Poulenc was an author of several recordings, including some of his own songs (with Pierre Bernac, recorded in 1947; and Rose Dercourt) and the concerto for two pianos (recorded in May 1957). In 1961 attended a world premiere recording of his Gloria, which was conducted by Georges Prêtre. His recordings were released by RCA Victor and EMI. His composition Perpetual Motion Nr. 1 (1918) is used in Alfred Hitchcock's Rope (1948).
Poulenc was fond of woodwinds, so he created a series of works for wind instruments and piano. He planned to write a set of sonatas for all of them, but complete only four of them: sonatas for flute, oboe, clarinet, and the Elégie for horn.
Poulenc died of heart failure in Paris in 1963 and is buried at the cemetery of Pere-Lachaise in Paris.
Some facts pointed that he was one of the first openly gay composers. First serious relationship he had with painter Richard Chanlaire, for whom he created his Concert champêtre: "You have changed my life, you are the sunshine of my thirty years, a reason for living and working." He also once said, "You know that I am as sincere in my faith, without any messianic screamings, as I am in my Parisian sexuality." During all his life there was an inner struggle between religion and nonconventional orientation.
Poulenc also had several relationships with women. The result of one of his affairs was a daughter, Marie-Ange, but he never formally admitted that he was indeed her father. He dedicated two songs to her mother "Freddy". He was also a very close friend of the singer Pierre Bernac, only a friend, due to their correspondence, for whom he wrote many songs.

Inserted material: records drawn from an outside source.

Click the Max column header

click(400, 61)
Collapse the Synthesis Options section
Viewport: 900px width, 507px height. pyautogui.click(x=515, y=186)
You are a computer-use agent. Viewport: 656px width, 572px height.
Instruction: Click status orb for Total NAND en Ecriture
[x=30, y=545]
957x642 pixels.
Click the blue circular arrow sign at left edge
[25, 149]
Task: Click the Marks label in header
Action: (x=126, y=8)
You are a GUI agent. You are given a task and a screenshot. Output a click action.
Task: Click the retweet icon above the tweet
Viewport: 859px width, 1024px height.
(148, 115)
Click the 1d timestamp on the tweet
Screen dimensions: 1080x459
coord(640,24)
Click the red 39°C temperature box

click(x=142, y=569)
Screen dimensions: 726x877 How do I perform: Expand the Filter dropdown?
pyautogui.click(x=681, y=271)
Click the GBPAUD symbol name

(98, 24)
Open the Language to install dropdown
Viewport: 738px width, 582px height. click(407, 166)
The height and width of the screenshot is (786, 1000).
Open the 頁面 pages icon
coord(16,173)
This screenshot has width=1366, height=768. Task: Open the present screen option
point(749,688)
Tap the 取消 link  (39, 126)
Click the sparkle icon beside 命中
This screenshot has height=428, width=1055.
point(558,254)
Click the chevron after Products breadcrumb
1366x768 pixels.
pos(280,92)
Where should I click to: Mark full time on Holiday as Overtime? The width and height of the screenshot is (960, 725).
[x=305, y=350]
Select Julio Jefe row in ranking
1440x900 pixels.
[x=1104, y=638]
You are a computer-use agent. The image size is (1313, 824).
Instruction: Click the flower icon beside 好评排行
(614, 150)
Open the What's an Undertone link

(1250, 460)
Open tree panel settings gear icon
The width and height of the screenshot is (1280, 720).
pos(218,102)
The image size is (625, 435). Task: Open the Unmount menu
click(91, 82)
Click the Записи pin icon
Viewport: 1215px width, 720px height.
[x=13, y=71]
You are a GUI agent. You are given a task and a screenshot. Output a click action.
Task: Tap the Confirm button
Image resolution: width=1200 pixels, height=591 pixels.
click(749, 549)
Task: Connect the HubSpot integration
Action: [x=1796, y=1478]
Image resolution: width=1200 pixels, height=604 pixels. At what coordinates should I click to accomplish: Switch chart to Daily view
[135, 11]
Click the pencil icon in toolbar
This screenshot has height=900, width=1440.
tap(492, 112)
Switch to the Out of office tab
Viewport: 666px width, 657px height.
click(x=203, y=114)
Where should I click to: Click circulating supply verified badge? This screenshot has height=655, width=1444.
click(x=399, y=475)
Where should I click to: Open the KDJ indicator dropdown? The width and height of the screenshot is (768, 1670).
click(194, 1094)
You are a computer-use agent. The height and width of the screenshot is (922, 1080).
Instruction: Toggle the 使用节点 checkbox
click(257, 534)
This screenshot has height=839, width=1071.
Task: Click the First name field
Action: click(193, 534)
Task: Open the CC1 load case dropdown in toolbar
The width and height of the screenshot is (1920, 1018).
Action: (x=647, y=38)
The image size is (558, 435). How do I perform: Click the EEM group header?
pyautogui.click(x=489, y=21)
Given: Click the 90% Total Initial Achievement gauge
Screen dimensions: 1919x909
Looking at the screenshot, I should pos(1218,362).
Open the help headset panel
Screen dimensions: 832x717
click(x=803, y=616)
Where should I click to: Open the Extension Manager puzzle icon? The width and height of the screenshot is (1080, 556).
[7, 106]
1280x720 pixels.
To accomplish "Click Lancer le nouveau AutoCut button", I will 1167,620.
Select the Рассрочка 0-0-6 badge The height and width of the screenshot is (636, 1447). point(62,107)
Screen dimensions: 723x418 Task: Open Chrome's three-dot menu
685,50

Poulenc was always affected by the death of his friends. First was the death of his friend, Raymonde Linossier. After death of his young, twenty-year-old friend, the novelist Raymond Radiguet in 1923, he had a two days depression and was "unable to do anything". However, two weeks later he came to consciousness, and began his rehearsals with Sergei Diaghilev, which hewas unable to leave. In 1936 was the next hard blow, it was the death of another composer, Pierre-Octave Ferroud in an automobile accident in Hungary. It was the reason for the first visit to the shrine of the Black Virgin of Rocamadour. After visiting this sacred place, his compositions became more religious and spiritual, beginning with the Litanies à la vierge noire (1936), the Mass in G (1937), Gloria (1959), and Sept répons des ténèbres (1961–2). In 1949 died his friend, artist Christian Bérard, for whom he composed his Stabat Mater (1950).